The Associated Press made a surprise announcement on the eve of the June 7 primaries: Hillary Clinton has reached the “magic number” of 2,383 delegates needed to become the presumptive Democratic presidential nominee.
Her total is comprised of pledged delegates won in primaries and caucuses, as well as superdelegates—the party officials and officeholders who can back a candidate of their choosing. The tally and announcement came after the AP surveyed the superdelegates repeatedly in the past seven months, and pledged their support unequivocally to Clinton.
Clinton’s campaign took a cautious approach in celebration of the news, fearing a depression in turnout, and encouraging people to come out to vote in the six primaries.
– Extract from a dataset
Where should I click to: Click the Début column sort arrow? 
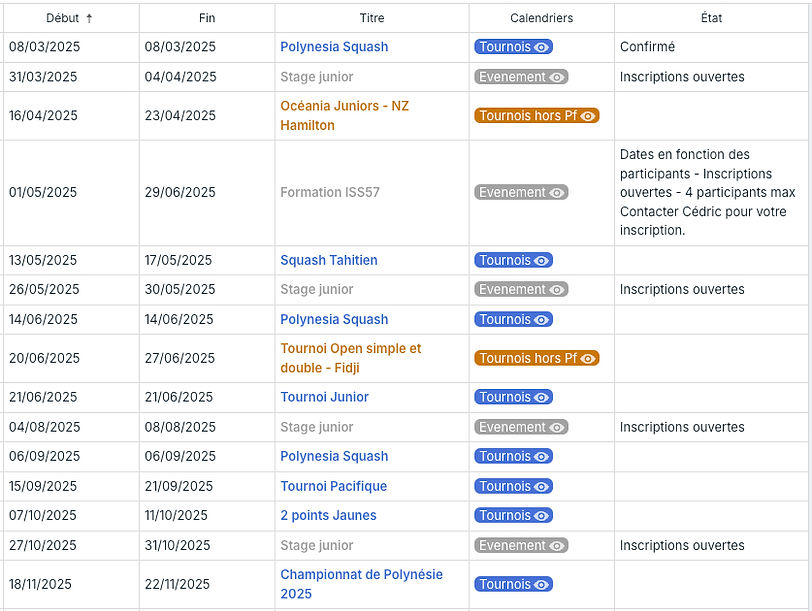(x=89, y=19)
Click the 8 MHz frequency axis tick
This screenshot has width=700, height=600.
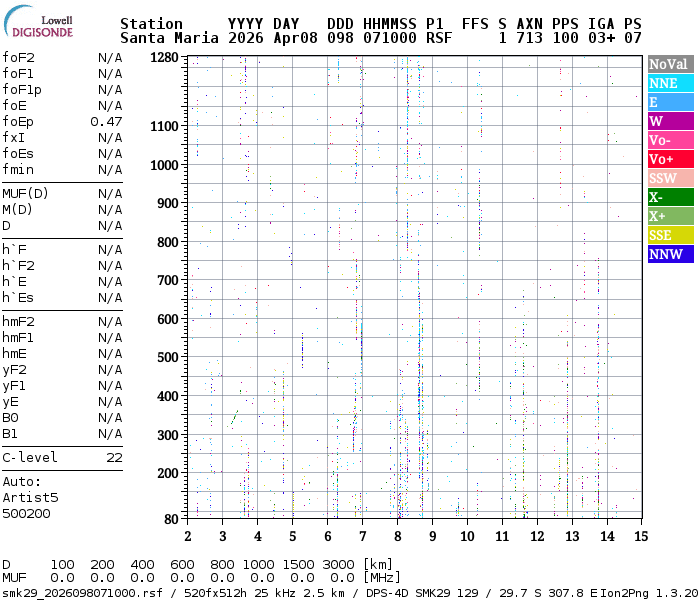tap(398, 536)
“We’re flattered, @AP, but we’ve got primaries to win. CA, MT, NM, ND, NJ, SD, vote tomorrow!” Clinton tweeted.
— Hillary Clinton (@HillaryClinton) June 7, 2016
The Sanders campaign, conversely, took the news by condemning the media sources that made the declaration.
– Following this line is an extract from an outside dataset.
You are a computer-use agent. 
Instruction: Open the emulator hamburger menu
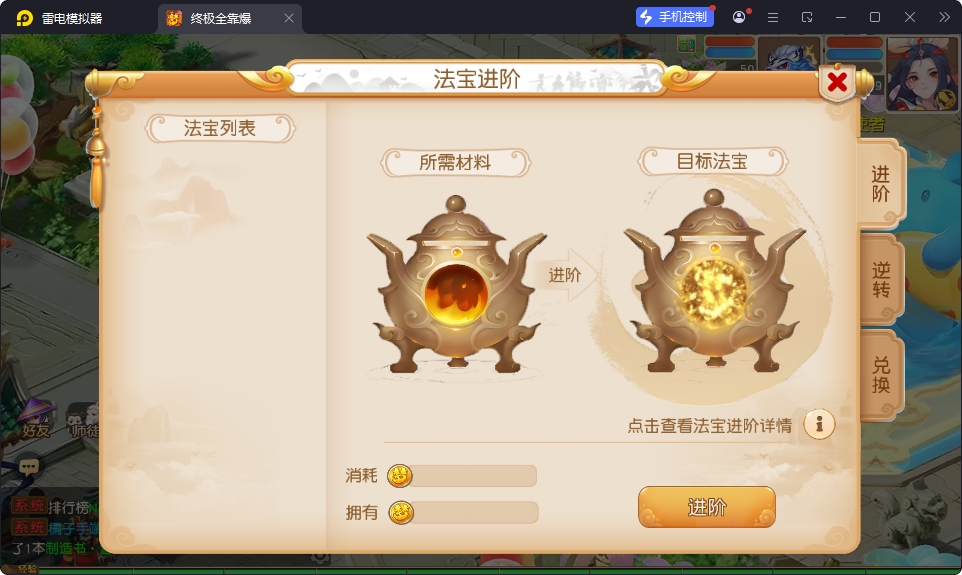[773, 18]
“It is unfortunate that the media, in a rush to judgment, are ignoring the Democratic National Committee’s clear statement that it is wrong to count the votes of superdelegates before they actually vote at the convention this summer,” Sanders’ spokesman Michael Briggs said.
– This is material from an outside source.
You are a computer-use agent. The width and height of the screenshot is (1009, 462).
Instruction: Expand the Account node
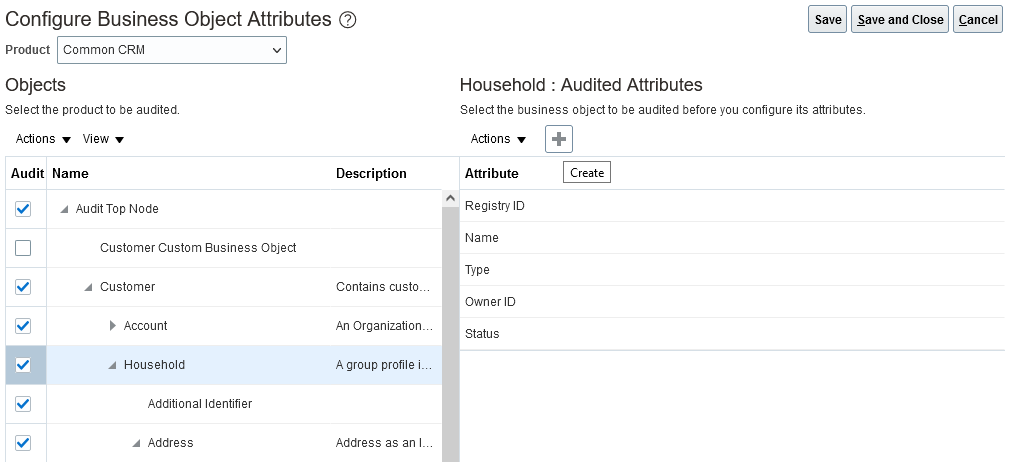[113, 326]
During a rally Monday evening in San Francisco, Sanders said a victory in California would give him “enormous momentum” in his bid to push the Democratic primary to a convention fight.
Sanders is urging superdelegates to drop their support for Clinton before the gathering in Philadelphia, arguing he is a stronger candidate to take on presumptive Republican nominee Donald Trump.
But Sanders has so far been unable to sway the superdelegates, and there were signs Monday that he was taking stock of his standing in the race. Speaking to reporters, Sanders said he planned to return to Vermont on Wednesday and “assess where we are” following the California results.
Clinton has also outperformed Sanders throughout the primary season, leading Sanders by more than 3 million cast votes, by 291 pledged delegates and by 523 superdelegates. She won 29 caucuses and primaries in states and U.S. territories to his 21 victories.
The Clinton campaign is planning a celebration of their primary victory in her Brooklyn headquarters:
“We’re going to celebrate tonight. Like I said, a lot of people want to make sure to turn out today,” Clinton’s campaign manager Robby Mook said on CNN’s “New Day.”
“We do not want to send a message that anybody’s vote doesn’t count. Hillary said at the beginning of this campaign, she’s going to fight for every single vote, that’s what we’re going to do. We’ve got few hours left and then celebrate as you said, what is a very historic occasion. We’re really excited about that.”
The Associated Press contributed to this report.